Make a GpuOp and make all op that use the GPU inherit from it.

This allow to make sure the test for the driver was executed.

Make a GpuOp and make all op that use the GPU inherit from it.
b7bc0916 · Frederic · 8333fe82 · b7bc0916 · b7bc0916 · b7bc0916
--- a/theano/sandbox/cuda/GpuConv3D.py
+++ b/theano/sandbox/cuda/GpuConv3D.py
@@ -7,9 +7,9 @@ from theano.sandbox.cuda.basic_ops import as_cuda_ndarray_variable, host_from_gp
 from theano.misc import strutil
 from theano.tensor.nnet.Conv3D import Conv3D
 from theano.sandbox.cuda.opt import register_opt
-from theano.sandbox.cuda import CudaNdarrayType
+from theano.sandbox.cuda import CudaNdarrayType, GpuOp

-class GpuConv3D(theano.Op):
+class GpuConv3D(GpuOp):
    """ GPU implementation of Conv3D """

    def __eq__(self, other):

--- a/theano/sandbox/cuda/GpuConvGrad3D.py
+++ b/theano/sandbox/cuda/GpuConvGrad3D.py
@@ -8,11 +8,12 @@ from theano.misc import strutil

 from theano.tensor.nnet.ConvGrad3D import ConvGrad3D
 from theano.sandbox.cuda.opt import register_opt
-from theano.sandbox.cuda import CudaNdarrayType, HostFromGpu, host_from_gpu
+from theano.sandbox.cuda import (CudaNdarrayType, HostFromGpu,
+                                 host_from_gpu, GpuOp)



-class GpuConvGrad3D(theano.Op):
+class GpuConvGrad3D(GpuOp):
    """ GPU version of gradient of ConvGrad3D with respect to W """
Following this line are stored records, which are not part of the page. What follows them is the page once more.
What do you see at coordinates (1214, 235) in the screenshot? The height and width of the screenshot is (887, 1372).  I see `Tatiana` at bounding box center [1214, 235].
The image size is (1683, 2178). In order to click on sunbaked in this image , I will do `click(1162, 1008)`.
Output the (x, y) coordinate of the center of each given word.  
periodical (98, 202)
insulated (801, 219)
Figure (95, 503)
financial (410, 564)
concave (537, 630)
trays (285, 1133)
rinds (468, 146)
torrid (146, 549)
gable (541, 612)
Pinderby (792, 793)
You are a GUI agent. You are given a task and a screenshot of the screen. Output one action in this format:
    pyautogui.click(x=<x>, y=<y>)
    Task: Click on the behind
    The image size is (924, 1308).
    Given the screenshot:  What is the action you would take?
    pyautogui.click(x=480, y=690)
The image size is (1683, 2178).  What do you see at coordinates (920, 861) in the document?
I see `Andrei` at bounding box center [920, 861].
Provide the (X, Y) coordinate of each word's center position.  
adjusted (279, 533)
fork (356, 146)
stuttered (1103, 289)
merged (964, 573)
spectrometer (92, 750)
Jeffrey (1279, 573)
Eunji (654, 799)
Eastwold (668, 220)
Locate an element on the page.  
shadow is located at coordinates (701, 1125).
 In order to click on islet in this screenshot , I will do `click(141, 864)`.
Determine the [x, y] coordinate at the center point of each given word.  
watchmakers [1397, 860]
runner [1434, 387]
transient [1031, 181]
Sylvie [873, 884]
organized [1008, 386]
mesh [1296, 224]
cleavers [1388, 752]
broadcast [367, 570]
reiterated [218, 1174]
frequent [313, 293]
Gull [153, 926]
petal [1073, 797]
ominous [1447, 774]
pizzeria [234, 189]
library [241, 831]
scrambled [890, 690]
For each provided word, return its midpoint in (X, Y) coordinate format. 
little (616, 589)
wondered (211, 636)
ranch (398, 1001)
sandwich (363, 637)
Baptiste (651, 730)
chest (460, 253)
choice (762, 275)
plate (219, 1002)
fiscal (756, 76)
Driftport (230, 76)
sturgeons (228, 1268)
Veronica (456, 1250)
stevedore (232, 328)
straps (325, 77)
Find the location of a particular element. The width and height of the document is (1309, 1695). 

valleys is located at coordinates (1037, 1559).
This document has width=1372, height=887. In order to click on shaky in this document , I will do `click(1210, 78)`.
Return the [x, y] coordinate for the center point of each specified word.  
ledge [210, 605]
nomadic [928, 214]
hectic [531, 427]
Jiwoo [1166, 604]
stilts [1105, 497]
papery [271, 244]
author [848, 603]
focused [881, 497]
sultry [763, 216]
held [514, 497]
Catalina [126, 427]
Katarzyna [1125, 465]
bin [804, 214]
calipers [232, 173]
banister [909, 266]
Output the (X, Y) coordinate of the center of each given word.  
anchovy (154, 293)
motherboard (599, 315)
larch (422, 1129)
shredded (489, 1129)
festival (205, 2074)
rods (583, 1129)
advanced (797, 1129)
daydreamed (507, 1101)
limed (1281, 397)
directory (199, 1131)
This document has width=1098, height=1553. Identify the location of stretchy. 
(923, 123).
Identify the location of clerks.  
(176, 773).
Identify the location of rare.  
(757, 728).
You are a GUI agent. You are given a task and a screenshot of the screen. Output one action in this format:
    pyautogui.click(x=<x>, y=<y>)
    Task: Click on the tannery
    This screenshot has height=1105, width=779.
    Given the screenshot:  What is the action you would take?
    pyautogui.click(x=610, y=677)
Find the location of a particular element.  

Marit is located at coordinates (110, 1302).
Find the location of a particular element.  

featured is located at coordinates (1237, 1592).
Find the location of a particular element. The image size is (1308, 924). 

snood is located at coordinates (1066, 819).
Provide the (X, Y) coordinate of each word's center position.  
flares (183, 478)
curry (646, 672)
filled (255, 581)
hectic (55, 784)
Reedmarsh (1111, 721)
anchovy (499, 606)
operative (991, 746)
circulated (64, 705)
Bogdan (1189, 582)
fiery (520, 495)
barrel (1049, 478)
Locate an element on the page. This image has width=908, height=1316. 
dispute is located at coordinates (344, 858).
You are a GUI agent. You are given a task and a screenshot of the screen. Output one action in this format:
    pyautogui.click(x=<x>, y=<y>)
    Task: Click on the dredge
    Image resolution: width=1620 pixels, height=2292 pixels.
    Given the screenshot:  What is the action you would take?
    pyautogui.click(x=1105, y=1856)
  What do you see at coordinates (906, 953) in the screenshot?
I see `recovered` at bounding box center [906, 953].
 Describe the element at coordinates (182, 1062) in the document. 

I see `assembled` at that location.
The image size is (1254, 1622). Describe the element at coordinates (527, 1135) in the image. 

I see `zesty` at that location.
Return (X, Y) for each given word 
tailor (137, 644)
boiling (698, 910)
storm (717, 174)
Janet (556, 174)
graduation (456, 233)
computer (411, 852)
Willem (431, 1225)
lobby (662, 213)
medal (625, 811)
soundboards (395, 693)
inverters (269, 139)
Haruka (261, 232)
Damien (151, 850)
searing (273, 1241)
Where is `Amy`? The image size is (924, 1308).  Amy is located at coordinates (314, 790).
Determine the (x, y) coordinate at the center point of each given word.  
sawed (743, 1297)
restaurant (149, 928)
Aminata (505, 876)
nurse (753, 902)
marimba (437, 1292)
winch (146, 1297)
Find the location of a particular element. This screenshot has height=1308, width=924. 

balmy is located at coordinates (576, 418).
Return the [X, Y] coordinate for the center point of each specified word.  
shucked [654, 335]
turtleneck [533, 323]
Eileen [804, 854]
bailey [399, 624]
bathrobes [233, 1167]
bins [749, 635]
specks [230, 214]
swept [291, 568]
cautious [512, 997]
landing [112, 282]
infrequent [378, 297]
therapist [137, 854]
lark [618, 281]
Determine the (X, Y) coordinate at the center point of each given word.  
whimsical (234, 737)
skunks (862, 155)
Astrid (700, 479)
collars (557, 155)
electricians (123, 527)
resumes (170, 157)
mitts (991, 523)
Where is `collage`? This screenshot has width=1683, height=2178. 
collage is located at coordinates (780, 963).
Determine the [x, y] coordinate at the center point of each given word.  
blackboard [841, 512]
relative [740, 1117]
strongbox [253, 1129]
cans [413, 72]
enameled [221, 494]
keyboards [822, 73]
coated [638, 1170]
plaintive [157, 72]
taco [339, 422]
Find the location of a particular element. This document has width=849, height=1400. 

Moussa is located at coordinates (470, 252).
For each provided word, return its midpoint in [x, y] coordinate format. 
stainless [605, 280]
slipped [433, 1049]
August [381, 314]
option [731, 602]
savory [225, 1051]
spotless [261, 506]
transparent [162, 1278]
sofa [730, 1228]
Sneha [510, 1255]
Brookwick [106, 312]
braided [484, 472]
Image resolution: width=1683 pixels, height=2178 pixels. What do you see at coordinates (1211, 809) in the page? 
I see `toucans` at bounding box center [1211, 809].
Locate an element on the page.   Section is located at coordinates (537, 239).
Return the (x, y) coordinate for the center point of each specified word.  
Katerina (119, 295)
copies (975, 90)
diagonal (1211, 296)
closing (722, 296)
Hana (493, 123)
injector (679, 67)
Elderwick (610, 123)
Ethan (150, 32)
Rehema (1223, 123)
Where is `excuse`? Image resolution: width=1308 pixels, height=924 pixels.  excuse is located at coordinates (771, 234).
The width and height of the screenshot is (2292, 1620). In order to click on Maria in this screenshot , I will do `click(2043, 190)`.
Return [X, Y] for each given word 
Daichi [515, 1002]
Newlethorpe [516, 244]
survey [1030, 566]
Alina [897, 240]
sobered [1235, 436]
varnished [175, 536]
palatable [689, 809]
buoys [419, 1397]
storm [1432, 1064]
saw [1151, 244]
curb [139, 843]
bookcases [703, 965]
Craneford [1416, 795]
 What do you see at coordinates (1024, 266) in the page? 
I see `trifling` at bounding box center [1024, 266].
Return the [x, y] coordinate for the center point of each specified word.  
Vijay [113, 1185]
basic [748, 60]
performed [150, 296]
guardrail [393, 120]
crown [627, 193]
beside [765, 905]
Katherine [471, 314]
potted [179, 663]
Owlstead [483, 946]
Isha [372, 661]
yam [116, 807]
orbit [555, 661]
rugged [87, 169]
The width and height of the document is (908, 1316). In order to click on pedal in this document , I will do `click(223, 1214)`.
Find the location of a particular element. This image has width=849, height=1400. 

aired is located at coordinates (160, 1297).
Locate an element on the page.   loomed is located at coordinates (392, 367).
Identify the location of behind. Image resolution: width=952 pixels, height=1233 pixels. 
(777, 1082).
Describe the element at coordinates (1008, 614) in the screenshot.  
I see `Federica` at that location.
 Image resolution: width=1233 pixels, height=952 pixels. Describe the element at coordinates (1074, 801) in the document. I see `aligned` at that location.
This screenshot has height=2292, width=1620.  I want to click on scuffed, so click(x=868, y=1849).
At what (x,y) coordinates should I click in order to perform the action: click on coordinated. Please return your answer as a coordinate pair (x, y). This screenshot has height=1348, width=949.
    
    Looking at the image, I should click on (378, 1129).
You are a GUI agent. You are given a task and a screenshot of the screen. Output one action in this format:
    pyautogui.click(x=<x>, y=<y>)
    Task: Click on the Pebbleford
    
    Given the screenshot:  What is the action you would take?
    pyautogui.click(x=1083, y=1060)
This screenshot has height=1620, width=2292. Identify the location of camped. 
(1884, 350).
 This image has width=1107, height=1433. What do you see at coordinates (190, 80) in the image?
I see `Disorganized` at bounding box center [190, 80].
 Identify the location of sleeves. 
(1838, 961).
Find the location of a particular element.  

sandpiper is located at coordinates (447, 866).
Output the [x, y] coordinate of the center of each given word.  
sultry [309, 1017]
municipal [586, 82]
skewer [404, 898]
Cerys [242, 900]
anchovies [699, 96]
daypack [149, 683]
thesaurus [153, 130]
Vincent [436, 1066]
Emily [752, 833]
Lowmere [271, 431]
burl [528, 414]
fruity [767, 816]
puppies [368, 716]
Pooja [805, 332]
    def make_node(self, V, d, WShape, dCdH):

--- a/theano/sandbox/cuda/GpuConvTransp3D.py
+++ b/theano/sandbox/cuda/GpuConvTransp3D.py
@@ -9,10 +9,11 @@ from theano.gof import local_optimizer

 from theano.sandbox.cuda.basic_ops import as_cuda_ndarray_variable
 from theano.sandbox.cuda.opt import register_opt
-from theano.sandbox.cuda import CudaNdarrayType, HostFromGpu, host_from_gpu
+from theano.sandbox.cuda import (CudaNdarrayType, HostFromGpu,
+                                 host_from_gpu, GpuOp)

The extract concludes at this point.